What you need to do —
Print everything in the text on BPD from "The central characteristic" down to "purchasing unaffordable items)", word for word.

Excerpted text —

As with most personality disorders, BPD is commonly diagnosed in young adulthood. However, some markers can be seen during adolescence. These early symptoms are believed to be strong predictors of late-onset BPD:

  • Exaggerated sensitivity to rejection and fear of abandonment
  • A pronounced need and search for exclusive relationships
  • Body image problems such as eating disorders and body dysmorphia
  • Feelings of extreme shame
  • Deliberate self-harm behaviors

The central characteristic of BPD is a pattern of instability and notable impulsivity that greatly affects interpersonal relationships and self-image. An individual diagnosed with BPD will exhibit at least several of these essential features:

  • Exaggerated avoidance of abandonment, either real or imagined
  • Pervasive patterns of unstable interpersonal relationships (e.g., varying between extremes such as idolization and hatred)
  • Impulsivity resulting in destructive patterns, which must affect at least two of the following:
    • Financial wellness (e.g., spending too much, purchasing unaffordable items)
    • Romantic and sexual engagement
    • Substance use disorders
    • Feeding behaviors
    • Risk-taking activities (e.g., reckless driving)

Dataset content —
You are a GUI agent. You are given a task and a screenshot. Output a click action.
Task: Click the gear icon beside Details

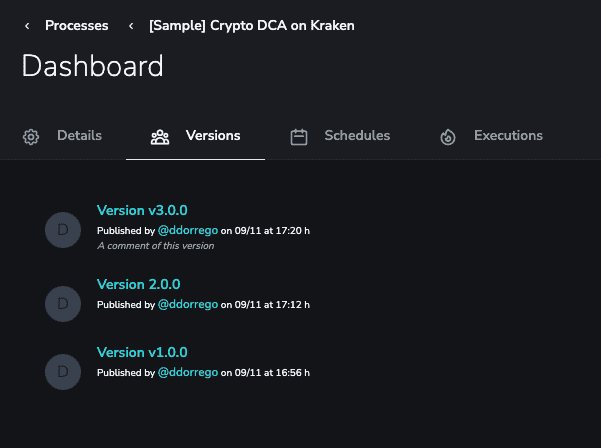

Finished task —
The central characteristic of BPD is a pattern of instability and notable impulsivity that greatly affects interpersonal relationships and self-image. An individual diagnosed with BPD will exhibit at least several of these essential features:

  • Exaggerated avoidance of abandonment, either real or imagined
  • Pervasive patterns of unstable interpersonal relationships (e.g., varying between extremes such as idolization and hatred)
  • Impulsivity resulting in destructive patterns, which must affect at least two of the following:
    • Financial wellness (e.g., spending too much, purchasing unaffordable items)